Dijelaskan Sukardi, SSH dilakukan atas dasar Peraturan Bupati (Perbup) Nomor 22 tahun 2019 tentang standar satuan harga, harga satuan pokok kegiatan dan analisa standar belanja barang dan jasa. Dalam aturan tersebut, lanjut dia, pada pasal 5 ayat 1 bab III disebutkan, dalam hal barang dan/atau jasa serta harganya tidak terakomodir dalam peraturan bupati ini. Maka dipergunakan harga pasar dengan melakukan survey ke penyedia barang dan/atau jasa dimaksud atau dipergunakan harga wajar berdasarkan analisa teknis pekerjaan, dimana barang dan/atau jasa dibutuhkan dan ditetapkan oleh pengguna anggaran serta dilaporkan kepada bupati.
“Jadi, tidak ada disebutkan berapa harga koran per eksemplar di perbup dan itu sesuai harga pasar. Artinya, sebelum dimasukkan ke SSH, masing-masing sekolah membuat kesepakatan antara pengantar koran,” sambung Martahaan.
Sementara itu, Kepala SD Negeri 173397 Hottua Marbun, justru berbeda pendapat. Menurutnya pembayaran koran dilakukan mereka yang tercatat di SSH dan berdasarkan permohonan langganan koran. Dari permohonan langganan koran, lanjut dia, mereka dapat membayar koran dengan melihat dari SSH yang telah ditetapkan. Adapun harga yang telah ditetapkan itu bervariasi, mulai Rp2.700-Rp3.200 per eksemplar.
“Jadi kami membayar sesuai SSH, dan kami bayar dengan menghitung koran sesuai kesanggupan,” ucapnya.
Bahkan, kata dia, pembayaran ini juga dilakukan dalam setahun dua kali pembayaran per setengah semester. “Karena sudah itu acuannya, itu yang kami lakukan,” sambungnya.
Menanggapi itu, sejumlah wartawan yang meliput di Pemkab Humbahas menyesalkan kebijakan dinas pendidikan dan sekolah yang menerapkan pembayaran koran dari sistim SSH tersebut. Sebab, pembayaran koran dengan sistim itu tidak masuk akal. Bahkan, justru berbalik dengan petunjuk teknis dana BOS.
“Sangat kita sesalkan, dan ini menjadi pertanyaan kenapa dinas pendidikan mencampuri pembayaran koran sekolah dengan menerapkan SSH itu,” ungkap Bernardus, wartawan surat kabar lokal.
Dikatakan Bernadus, sejauh yang diketahuinya sekolah setiap tahunnya dapat membayar langganan koran dan majalah sesuai petunjuk teknis dari penggunaan anggaran dana BOS.

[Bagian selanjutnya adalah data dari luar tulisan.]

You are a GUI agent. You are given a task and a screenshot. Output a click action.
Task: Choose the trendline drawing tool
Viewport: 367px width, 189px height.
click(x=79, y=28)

“Biayanya per eksemplar tidak ada disebutkan di juknis, dan tidak ada dilakukan sistim SSH. Jadi aneh juga sekolah membayar harus dari sistim SSH, sementara harga pasar koran berbeda-beda, beda harian, beda mingguan, dan beda majalah. Pembayarannya pun sesuai surat kabarnya, harian dibayar harian, mingguan dibayar mingguan, majalah yang sebulan dibayar sebulan,” ujarnya.
Menurutnya, seharusnya dinas pendidikan tidak mencampuri hak sekolah dalam pembayaran koran. Sebab, sekolah bekerja sudah mempunyai aturan dalam penggunaan dana BOS. Apalagi, hal ini akan berdampak buruk pemerintahan daerah.
“Ya, berdampaknya terhadap pemerintahan daerah, Bupati Dosmar Banjarnahor ini tidak lagi ingin bersahabat dengan perusahaan media pers. Karena, kita nilai membatasi media berapa eksemplar yang dapat masuk ke sekolah-sekolah di Humbahas ini,” ujarnya.
Senada disampaikan Firman Tobing, juga awak media. Menurutnya, keputusan dinas dan sekolah yang harus mengacu kepada SSH adalah miris. Hal ini sama saja bahwa dinas pendidikan tidak peduli dengan perusahaan media cetak.
Sebab, kata dia, pembayaran koran sistim SSH akan mematikan perusahaan media. Apalagi, bagi perusahan surat kabar media harian yang setiap hari terbit.
“Masa pembayaran koran surat kabar harian dibayar Rp2.700 hingga Rp3.200 per eksemplar. Jadi tidak dihitung jarak tempuhnya. Tidak dihitung harga satuan korannya,” ucapnya.
Sementara, lanjut dia, dari Perbup Himbahas Nomor 22 tahun 2019 pada ayat 2 pasal 5 bab III disebutkan, jika harga barang dan/atau jasa yang dipengaruhi oleh jarak tempuh dan tidak terakomodir dalam peraturan bupati ini, dapat dilakukan analisa kebutuhan barang dan/atau jasa sebagai pembentuk harga atau biaya dan ditetapkan oleh pengguna anggaran serta dilaporkan kepada bupati.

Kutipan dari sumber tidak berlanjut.